Cognitieve archeologie: op basis van vondsten (fossielen en artefacten) wordt er
een beeld gevormd van onze voorouders. Zie in de tabel belangrijke overgangen:
- 200.000 – 10.000 jaar geleden tussen deze tijd zijn de meeste
overgangen geweest, bijvoorbeeld het ontstaan van jaloezie. De hersenen
zijn groter geworden.
Kritiek op de evolutionaire psychologie:
- Het is star, alsof alles om aangeboren instincten draait.
- Het is niet te toetsen, het zijn verklaringen achteraf.
- Politieke agenda? Seksistisch? Naturalistic fallacy: het idee wat men in de
praktijk/natuur aantreft ook juist vindt.
- Teveel nadruk op genen. Er is nog weinig kennis van epi-genetica: het tot
expressie komen van genen in samenspel met de omgeving.
Ons brein:
Bij al onze gedragingen, gewaarwordingen, ervaringen, gedachten en gevoelens
is ons brein betrokken. Het menselijk brein is een mysterieus orgaan, een
onvoorstelbaar complex systeem van netwerken van neuronen dat altijd actief is,
altijd zoemt en ronkt ook als we slapen of dagdromen.
Cellichaam en dendrieten grijze stof, de myeline om het axon witte stof
, Hersencellen:
Ons brein is een zachte klomp hersencellen. We hebben naar schatting 80 miljard
Neuronen en 80 miljard Gliacellen.
- Neuronen: overdracht zintuigelijke, motorische en interneuronale
informatie
- Gliacellen: ‘steuncellen’: structuur/stevigheid, aanvoer voedingsstoffen,
opruimen afval, isolatie axonen (myeline), wegwijzen, vorming bloed-
hersenbarrière, bufferfunctie
Een doorsnee neuron, hieronder afgebeeld staan 2 typen gliacellen, kent veel
toepassingsgebieden:
Er zijn heel veel verbindingsmogelijkheden, soms heeft een cel er wel 150.000. In
totaal zijn er 10 tot de macht 79 verbinden mogelijk!
Onze neuronen en hun verbindingen bepalen ons gedrag, wie we zijn et cetera.
- Deze relatie achterhalen is niet eenvoudig.
Neurowetenschappen
‘’Neurowetenschappers bestuderen het zenuwstelsel van de mens. Het
zenuwstelsel verwerkt zintuiglijke informatie, maakt het lichaam klaar voor actie
of rust, zet emotionele en cognitieve
processen in gang en stuurt de spieren aan. Kortom, het zenuwstelsel speelt een
coördinerende rol bij al onze handelingen.’’

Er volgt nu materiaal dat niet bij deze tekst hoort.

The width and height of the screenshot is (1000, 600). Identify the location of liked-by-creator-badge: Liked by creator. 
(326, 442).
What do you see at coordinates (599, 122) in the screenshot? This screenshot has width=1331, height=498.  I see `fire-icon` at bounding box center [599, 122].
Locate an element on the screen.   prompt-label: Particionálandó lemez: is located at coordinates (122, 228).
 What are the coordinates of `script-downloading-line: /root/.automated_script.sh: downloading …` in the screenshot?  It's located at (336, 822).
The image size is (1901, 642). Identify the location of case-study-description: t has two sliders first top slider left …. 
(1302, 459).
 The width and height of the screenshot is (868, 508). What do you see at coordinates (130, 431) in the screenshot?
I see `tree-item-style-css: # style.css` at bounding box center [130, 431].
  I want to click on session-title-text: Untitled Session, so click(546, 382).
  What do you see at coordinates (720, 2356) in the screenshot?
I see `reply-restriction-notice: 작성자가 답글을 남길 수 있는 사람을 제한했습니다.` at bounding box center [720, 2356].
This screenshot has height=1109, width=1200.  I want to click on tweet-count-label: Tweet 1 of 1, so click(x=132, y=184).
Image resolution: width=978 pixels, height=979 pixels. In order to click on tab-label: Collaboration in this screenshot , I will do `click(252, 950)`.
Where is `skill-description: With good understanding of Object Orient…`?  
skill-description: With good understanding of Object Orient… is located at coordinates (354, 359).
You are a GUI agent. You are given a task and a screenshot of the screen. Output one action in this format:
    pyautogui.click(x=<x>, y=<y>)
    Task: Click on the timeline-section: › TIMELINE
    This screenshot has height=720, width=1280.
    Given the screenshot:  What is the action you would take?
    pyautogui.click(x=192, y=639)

- De centrale verwerkingseenheid van ons zenuwstelsel is het brein.
Een belangrijk onderscheid dat neurowetenschappers maken is tussen structuur
en functie.
- Structuur= de anatomie: gebieden in de hersenen onderscheiden zich van
elkaar op basis van bijvoorbeeld het soort neuronen dat zich er bevindt.